WHAT YOU ARE ASKED TO DO: Rewrite the entries below, changing each "computer-use agent" to "screen-control agent" and leaving everything else as it is.

SUPPLIED ENTRIES:
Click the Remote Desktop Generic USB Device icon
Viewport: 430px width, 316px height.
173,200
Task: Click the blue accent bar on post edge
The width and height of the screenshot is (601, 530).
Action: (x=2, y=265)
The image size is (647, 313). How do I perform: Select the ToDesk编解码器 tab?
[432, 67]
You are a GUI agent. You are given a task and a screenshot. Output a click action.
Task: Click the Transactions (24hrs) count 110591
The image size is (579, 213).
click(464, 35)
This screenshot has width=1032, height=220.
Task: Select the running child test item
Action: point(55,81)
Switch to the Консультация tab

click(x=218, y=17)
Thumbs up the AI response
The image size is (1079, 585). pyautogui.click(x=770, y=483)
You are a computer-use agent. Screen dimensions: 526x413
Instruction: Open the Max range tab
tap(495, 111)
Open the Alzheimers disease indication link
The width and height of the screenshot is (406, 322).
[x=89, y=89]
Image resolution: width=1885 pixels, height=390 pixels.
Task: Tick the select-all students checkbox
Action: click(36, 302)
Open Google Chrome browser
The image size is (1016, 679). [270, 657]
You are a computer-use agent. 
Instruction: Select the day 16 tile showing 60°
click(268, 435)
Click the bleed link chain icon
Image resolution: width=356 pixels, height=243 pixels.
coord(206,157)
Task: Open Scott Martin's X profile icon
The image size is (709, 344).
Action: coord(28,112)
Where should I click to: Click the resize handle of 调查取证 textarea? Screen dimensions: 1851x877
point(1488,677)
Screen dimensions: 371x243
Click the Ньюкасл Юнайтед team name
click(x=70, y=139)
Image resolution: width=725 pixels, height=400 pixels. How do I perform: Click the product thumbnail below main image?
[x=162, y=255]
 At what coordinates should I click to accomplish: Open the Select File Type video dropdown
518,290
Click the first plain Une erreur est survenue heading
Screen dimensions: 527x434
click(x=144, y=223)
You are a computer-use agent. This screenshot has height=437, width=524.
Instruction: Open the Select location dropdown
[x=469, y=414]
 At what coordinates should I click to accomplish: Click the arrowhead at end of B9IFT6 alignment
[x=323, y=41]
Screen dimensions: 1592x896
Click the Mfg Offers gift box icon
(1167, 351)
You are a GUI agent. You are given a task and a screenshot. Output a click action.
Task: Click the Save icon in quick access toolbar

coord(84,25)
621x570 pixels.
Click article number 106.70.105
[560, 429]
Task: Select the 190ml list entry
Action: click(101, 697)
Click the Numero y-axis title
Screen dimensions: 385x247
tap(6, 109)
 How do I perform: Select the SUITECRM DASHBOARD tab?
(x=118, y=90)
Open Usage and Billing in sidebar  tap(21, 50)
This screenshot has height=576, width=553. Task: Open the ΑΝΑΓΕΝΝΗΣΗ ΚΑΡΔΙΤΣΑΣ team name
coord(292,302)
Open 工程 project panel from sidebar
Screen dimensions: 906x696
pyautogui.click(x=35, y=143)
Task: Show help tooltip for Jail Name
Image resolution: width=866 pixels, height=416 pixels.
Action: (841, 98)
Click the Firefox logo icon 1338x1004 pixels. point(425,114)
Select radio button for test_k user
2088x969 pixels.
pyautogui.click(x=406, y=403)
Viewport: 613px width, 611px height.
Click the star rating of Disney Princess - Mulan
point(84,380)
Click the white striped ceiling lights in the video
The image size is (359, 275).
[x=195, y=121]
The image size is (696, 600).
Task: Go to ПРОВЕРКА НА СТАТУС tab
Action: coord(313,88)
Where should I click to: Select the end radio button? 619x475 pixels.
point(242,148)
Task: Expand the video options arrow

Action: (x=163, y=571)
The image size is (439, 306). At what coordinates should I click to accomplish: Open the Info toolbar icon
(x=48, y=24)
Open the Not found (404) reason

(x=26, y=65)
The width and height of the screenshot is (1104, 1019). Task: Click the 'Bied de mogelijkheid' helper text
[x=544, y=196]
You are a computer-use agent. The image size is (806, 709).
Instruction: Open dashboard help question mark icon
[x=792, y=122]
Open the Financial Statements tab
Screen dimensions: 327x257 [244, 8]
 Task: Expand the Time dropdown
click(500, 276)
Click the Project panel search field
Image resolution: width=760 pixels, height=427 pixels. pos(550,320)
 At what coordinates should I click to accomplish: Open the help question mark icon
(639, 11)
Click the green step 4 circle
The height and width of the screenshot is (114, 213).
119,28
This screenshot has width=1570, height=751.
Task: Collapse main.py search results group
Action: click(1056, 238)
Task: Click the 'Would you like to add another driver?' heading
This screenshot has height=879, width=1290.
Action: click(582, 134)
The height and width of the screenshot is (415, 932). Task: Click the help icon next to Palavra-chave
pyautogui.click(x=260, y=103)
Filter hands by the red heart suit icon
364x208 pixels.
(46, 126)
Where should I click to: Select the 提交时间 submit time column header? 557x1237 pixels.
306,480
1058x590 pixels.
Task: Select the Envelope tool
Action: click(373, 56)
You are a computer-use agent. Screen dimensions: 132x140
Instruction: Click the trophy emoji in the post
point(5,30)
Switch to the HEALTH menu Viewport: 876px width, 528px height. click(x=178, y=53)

RESULT FOR THIS TASK:
Click the Remote Desktop Generic USB Device icon
Viewport: 430px width, 316px height.
173,200
Task: Click the blue accent bar on post edge
The width and height of the screenshot is (601, 530).
Action: (x=2, y=265)
The image size is (647, 313). How do I perform: Select the ToDesk编解码器 tab?
[432, 67]
You are a GUI agent. You are given a task and a screenshot. Output a click action.
Task: Click the Transactions (24hrs) count 110591
The image size is (579, 213).
click(464, 35)
This screenshot has width=1032, height=220.
Task: Select the running child test item
Action: point(55,81)
Switch to the Консультация tab

click(x=218, y=17)
Thumbs up the AI response
The image size is (1079, 585). pyautogui.click(x=770, y=483)
You are a screen-control agent. Screen dimensions: 526x413
Instruction: Open the Max range tab
tap(495, 111)
Open the Alzheimers disease indication link
The width and height of the screenshot is (406, 322).
[x=89, y=89]
Image resolution: width=1885 pixels, height=390 pixels.
Task: Tick the select-all students checkbox
Action: click(36, 302)
Open Google Chrome browser
The image size is (1016, 679). [270, 657]
You are a screen-control agent. 
Instruction: Select the day 16 tile showing 60°
click(268, 435)
Click the bleed link chain icon
Image resolution: width=356 pixels, height=243 pixels.
coord(206,157)
Task: Open Scott Martin's X profile icon
The image size is (709, 344).
Action: coord(28,112)
Where should I click to: Click the resize handle of 调查取证 textarea? Screen dimensions: 1851x877
point(1488,677)
Screen dimensions: 371x243
Click the Ньюкасл Юнайтед team name
click(x=70, y=139)
Image resolution: width=725 pixels, height=400 pixels. How do I perform: Click the product thumbnail below main image?
[x=162, y=255]
 At what coordinates should I click to accomplish: Open the Select File Type video dropdown
518,290
Click the first plain Une erreur est survenue heading
Screen dimensions: 527x434
click(x=144, y=223)
You are a screen-control agent. This screenshot has height=437, width=524.
Instruction: Open the Select location dropdown
[x=469, y=414]
 At what coordinates should I click to accomplish: Click the arrowhead at end of B9IFT6 alignment
[x=323, y=41]
Screen dimensions: 1592x896
Click the Mfg Offers gift box icon
(1167, 351)
You are a GUI agent. You are given a task and a screenshot. Output a click action.
Task: Click the Save icon in quick access toolbar

coord(84,25)
621x570 pixels.
Click article number 106.70.105
[560, 429]
Task: Select the 190ml list entry
Action: click(101, 697)
Click the Numero y-axis title
Screen dimensions: 385x247
tap(6, 109)
 How do I perform: Select the SUITECRM DASHBOARD tab?
(x=118, y=90)
Open Usage and Billing in sidebar  tap(21, 50)
This screenshot has height=576, width=553. Task: Open the ΑΝΑΓΕΝΝΗΣΗ ΚΑΡΔΙΤΣΑΣ team name
coord(292,302)
Open 工程 project panel from sidebar
Screen dimensions: 906x696
pyautogui.click(x=35, y=143)
Task: Show help tooltip for Jail Name
Image resolution: width=866 pixels, height=416 pixels.
Action: (841, 98)
Click the Firefox logo icon 1338x1004 pixels. point(425,114)
Select radio button for test_k user
2088x969 pixels.
pyautogui.click(x=406, y=403)
Viewport: 613px width, 611px height.
Click the star rating of Disney Princess - Mulan
point(84,380)
Click the white striped ceiling lights in the video
The image size is (359, 275).
[x=195, y=121]
The image size is (696, 600).
Task: Go to ПРОВЕРКА НА СТАТУС tab
Action: coord(313,88)
Where should I click to: Select the end radio button? 619x475 pixels.
point(242,148)
Task: Expand the video options arrow

Action: (x=163, y=571)
The image size is (439, 306). At what coordinates should I click to accomplish: Open the Info toolbar icon
(x=48, y=24)
Open the Not found (404) reason

(x=26, y=65)
The width and height of the screenshot is (1104, 1019). Task: Click the 'Bied de mogelijkheid' helper text
[x=544, y=196]
You are a screen-control agent. The image size is (806, 709).
Instruction: Open dashboard help question mark icon
[x=792, y=122]
Open the Financial Statements tab
Screen dimensions: 327x257 [244, 8]
 Task: Expand the Time dropdown
click(500, 276)
Click the Project panel search field
Image resolution: width=760 pixels, height=427 pixels. pos(550,320)
 At what coordinates should I click to accomplish: Open the help question mark icon
(639, 11)
Click the green step 4 circle
The height and width of the screenshot is (114, 213).
119,28
This screenshot has width=1570, height=751.
Task: Collapse main.py search results group
Action: click(1056, 238)
Task: Click the 'Would you like to add another driver?' heading
This screenshot has height=879, width=1290.
Action: click(582, 134)
The height and width of the screenshot is (415, 932). Task: Click the help icon next to Palavra-chave
pyautogui.click(x=260, y=103)
Filter hands by the red heart suit icon
364x208 pixels.
(46, 126)
Where should I click to: Select the 提交时间 submit time column header? 557x1237 pixels.
306,480
1058x590 pixels.
Task: Select the Envelope tool
Action: click(373, 56)
You are a screen-control agent. Screen dimensions: 132x140
Instruction: Click the trophy emoji in the post
point(5,30)
Switch to the HEALTH menu Viewport: 876px width, 528px height. click(x=178, y=53)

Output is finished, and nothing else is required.